ASSIGNMENT
All lines from the one that mentions "Where should I click to: Open the emoji" through the last of the entries below must be copied exactly, with both ends kept.

[Stored records]
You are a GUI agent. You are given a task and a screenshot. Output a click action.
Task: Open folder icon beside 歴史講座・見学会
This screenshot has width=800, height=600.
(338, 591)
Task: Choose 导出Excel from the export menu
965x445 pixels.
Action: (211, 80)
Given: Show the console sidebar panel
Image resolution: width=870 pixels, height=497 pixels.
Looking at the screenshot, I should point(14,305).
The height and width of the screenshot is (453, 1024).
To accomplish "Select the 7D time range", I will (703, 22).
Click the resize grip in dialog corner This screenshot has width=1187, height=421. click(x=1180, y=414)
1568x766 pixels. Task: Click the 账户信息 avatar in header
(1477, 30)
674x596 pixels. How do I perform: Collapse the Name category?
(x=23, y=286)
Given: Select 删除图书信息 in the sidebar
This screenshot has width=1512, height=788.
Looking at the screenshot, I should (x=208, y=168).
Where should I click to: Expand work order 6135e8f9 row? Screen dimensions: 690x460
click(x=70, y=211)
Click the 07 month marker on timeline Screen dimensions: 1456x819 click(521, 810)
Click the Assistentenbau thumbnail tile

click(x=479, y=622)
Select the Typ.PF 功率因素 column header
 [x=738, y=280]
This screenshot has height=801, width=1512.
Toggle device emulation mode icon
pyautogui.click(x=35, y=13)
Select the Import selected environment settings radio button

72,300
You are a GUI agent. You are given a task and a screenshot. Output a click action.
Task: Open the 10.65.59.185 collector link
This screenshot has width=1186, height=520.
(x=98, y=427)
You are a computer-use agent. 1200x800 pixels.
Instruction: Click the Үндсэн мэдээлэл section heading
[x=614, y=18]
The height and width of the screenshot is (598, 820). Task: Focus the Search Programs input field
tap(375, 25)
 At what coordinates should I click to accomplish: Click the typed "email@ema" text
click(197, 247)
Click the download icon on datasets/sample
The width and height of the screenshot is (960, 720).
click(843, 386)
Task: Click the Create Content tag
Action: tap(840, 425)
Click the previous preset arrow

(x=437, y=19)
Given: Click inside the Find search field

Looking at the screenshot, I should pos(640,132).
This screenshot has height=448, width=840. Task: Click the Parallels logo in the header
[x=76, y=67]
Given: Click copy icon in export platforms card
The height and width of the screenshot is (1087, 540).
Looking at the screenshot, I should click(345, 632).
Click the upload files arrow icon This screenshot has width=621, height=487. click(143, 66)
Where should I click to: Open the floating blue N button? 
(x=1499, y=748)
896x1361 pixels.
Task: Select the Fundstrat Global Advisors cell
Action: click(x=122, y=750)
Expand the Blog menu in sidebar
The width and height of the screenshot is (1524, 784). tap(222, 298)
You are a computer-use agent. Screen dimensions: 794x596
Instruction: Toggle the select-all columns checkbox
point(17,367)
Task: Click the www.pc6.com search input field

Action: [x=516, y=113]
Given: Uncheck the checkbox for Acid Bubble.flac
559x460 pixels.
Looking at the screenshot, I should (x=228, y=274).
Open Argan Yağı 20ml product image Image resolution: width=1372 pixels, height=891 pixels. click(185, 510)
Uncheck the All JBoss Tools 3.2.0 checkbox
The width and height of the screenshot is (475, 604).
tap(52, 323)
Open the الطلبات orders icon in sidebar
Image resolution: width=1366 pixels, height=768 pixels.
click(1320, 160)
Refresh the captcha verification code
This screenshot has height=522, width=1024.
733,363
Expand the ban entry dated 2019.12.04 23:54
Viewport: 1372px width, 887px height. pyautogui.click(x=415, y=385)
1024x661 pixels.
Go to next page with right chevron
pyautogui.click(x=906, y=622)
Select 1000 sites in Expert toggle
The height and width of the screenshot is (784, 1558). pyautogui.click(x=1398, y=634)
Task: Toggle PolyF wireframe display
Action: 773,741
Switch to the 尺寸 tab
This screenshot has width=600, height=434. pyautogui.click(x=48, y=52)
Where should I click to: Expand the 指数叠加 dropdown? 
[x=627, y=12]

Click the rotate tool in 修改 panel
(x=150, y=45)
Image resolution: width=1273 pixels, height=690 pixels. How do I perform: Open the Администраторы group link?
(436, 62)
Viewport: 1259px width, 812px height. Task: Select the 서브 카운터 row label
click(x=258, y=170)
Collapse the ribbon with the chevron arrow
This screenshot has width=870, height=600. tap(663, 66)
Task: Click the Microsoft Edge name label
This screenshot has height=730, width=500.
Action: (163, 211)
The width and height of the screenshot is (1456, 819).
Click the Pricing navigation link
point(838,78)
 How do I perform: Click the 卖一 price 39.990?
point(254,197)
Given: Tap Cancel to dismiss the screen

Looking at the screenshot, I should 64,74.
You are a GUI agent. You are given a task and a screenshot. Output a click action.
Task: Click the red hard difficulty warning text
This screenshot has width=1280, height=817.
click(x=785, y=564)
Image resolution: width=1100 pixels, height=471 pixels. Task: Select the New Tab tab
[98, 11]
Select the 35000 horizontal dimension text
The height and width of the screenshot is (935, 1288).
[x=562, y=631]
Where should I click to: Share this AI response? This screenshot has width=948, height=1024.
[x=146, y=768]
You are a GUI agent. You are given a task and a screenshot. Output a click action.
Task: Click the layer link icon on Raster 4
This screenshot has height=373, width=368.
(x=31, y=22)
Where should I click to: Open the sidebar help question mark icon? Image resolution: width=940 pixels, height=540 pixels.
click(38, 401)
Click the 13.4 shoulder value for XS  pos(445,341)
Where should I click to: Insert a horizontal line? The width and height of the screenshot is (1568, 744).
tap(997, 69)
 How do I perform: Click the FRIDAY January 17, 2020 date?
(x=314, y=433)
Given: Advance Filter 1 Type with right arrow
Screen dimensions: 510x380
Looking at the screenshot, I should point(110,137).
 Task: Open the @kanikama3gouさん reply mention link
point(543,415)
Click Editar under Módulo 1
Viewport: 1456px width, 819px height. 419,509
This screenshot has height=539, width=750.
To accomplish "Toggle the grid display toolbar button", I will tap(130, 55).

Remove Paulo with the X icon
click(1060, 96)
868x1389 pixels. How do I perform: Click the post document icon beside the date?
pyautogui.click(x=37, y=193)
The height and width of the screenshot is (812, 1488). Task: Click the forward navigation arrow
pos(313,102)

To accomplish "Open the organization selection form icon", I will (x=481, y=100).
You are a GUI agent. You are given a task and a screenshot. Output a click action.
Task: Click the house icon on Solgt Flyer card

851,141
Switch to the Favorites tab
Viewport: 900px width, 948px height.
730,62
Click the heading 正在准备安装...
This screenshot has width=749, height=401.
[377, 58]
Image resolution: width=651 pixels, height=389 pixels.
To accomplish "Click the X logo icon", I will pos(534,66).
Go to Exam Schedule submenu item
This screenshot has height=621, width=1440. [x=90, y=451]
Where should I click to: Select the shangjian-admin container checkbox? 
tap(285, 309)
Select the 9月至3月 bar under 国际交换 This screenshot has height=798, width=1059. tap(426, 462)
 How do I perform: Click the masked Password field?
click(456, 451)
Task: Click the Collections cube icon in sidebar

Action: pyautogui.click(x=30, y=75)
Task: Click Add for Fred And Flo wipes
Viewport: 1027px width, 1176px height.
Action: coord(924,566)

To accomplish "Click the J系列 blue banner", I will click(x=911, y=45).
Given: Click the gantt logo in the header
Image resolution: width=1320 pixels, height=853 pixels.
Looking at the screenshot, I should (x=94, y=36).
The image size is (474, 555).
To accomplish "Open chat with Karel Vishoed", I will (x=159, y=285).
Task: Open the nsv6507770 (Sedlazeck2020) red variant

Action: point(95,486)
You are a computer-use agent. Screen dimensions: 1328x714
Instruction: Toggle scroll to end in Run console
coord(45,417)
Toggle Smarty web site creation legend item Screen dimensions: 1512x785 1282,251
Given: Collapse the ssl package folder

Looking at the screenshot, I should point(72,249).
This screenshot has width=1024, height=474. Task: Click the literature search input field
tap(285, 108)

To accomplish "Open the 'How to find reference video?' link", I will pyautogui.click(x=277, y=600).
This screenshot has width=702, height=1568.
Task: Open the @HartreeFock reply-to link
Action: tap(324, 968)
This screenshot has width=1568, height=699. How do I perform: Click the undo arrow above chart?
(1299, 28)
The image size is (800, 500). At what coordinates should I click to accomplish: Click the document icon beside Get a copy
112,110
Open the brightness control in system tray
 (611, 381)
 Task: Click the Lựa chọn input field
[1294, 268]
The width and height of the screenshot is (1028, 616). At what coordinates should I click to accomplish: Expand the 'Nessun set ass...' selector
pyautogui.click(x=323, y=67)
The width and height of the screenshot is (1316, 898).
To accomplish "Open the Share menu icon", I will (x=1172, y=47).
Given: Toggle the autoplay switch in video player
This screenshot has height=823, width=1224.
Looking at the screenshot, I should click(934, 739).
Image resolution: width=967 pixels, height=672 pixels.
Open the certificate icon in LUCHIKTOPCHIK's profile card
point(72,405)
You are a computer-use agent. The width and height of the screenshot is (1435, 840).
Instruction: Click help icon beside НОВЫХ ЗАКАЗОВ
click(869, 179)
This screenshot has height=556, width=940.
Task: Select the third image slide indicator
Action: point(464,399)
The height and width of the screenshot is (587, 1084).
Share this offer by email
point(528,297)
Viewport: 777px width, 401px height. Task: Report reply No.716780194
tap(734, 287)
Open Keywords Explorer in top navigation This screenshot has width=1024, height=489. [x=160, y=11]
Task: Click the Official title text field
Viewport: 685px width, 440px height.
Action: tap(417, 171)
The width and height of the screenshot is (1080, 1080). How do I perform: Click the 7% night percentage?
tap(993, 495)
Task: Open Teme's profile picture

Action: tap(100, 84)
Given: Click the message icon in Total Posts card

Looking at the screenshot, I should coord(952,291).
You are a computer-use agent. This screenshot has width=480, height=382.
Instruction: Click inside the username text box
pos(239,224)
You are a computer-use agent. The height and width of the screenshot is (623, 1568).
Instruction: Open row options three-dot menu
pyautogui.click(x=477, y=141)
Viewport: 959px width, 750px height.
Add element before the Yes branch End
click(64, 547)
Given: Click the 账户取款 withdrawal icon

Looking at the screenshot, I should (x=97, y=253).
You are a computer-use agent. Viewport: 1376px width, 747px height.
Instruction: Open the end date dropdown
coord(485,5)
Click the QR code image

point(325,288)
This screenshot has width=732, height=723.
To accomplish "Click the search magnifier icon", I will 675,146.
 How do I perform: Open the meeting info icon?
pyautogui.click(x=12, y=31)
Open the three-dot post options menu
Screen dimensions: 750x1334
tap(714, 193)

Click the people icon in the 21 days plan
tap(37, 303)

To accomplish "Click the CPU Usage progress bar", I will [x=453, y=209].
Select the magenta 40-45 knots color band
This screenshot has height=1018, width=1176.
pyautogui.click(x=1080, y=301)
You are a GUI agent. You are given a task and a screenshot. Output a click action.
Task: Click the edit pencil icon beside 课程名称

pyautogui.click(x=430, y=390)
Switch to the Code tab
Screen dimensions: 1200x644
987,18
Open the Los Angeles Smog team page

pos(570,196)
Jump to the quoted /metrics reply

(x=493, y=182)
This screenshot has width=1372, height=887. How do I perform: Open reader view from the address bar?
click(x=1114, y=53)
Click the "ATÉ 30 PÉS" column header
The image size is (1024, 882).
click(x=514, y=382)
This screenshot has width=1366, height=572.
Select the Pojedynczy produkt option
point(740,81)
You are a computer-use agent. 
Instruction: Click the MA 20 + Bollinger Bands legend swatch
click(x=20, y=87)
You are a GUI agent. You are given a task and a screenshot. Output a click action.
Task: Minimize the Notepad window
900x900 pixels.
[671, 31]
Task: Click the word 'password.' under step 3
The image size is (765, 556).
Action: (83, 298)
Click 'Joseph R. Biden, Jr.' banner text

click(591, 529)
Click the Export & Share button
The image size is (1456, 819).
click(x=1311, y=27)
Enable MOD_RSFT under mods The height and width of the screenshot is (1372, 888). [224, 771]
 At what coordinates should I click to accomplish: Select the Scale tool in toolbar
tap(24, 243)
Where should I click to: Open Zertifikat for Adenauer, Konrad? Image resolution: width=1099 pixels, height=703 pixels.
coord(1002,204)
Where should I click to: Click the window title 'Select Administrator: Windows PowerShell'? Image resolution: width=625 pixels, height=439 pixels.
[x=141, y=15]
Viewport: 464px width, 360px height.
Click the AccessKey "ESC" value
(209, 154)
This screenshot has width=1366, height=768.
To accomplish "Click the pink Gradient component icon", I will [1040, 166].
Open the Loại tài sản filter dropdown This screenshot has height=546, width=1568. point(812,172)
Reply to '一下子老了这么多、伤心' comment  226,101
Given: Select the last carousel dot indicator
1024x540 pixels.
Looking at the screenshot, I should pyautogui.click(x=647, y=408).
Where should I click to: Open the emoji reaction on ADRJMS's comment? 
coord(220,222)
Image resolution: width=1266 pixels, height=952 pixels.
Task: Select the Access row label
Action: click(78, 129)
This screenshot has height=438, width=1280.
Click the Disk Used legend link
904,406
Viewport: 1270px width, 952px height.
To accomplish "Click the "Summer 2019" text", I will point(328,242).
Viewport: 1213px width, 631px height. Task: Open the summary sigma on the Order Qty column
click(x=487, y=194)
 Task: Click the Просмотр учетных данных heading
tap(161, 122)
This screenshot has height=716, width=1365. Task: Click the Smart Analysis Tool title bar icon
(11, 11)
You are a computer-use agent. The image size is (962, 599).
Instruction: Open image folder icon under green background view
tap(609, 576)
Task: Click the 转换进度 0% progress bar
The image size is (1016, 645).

TASK OUTPUT
Where should I click to: Open the emoji reaction on ADRJMS's comment? 
coord(220,222)
Image resolution: width=1266 pixels, height=952 pixels.
Task: Select the Access row label
Action: click(78, 129)
This screenshot has height=438, width=1280.
Click the Disk Used legend link
904,406
Viewport: 1270px width, 952px height.
To accomplish "Click the "Summer 2019" text", I will point(328,242).
Viewport: 1213px width, 631px height. Task: Open the summary sigma on the Order Qty column
click(x=487, y=194)
 Task: Click the Просмотр учетных данных heading
tap(161, 122)
This screenshot has height=716, width=1365. Task: Click the Smart Analysis Tool title bar icon
(11, 11)
You are a computer-use agent. The image size is (962, 599).
Instruction: Open image folder icon under green background view
tap(609, 576)
Task: Click the 转换进度 0% progress bar
The image size is (1016, 645).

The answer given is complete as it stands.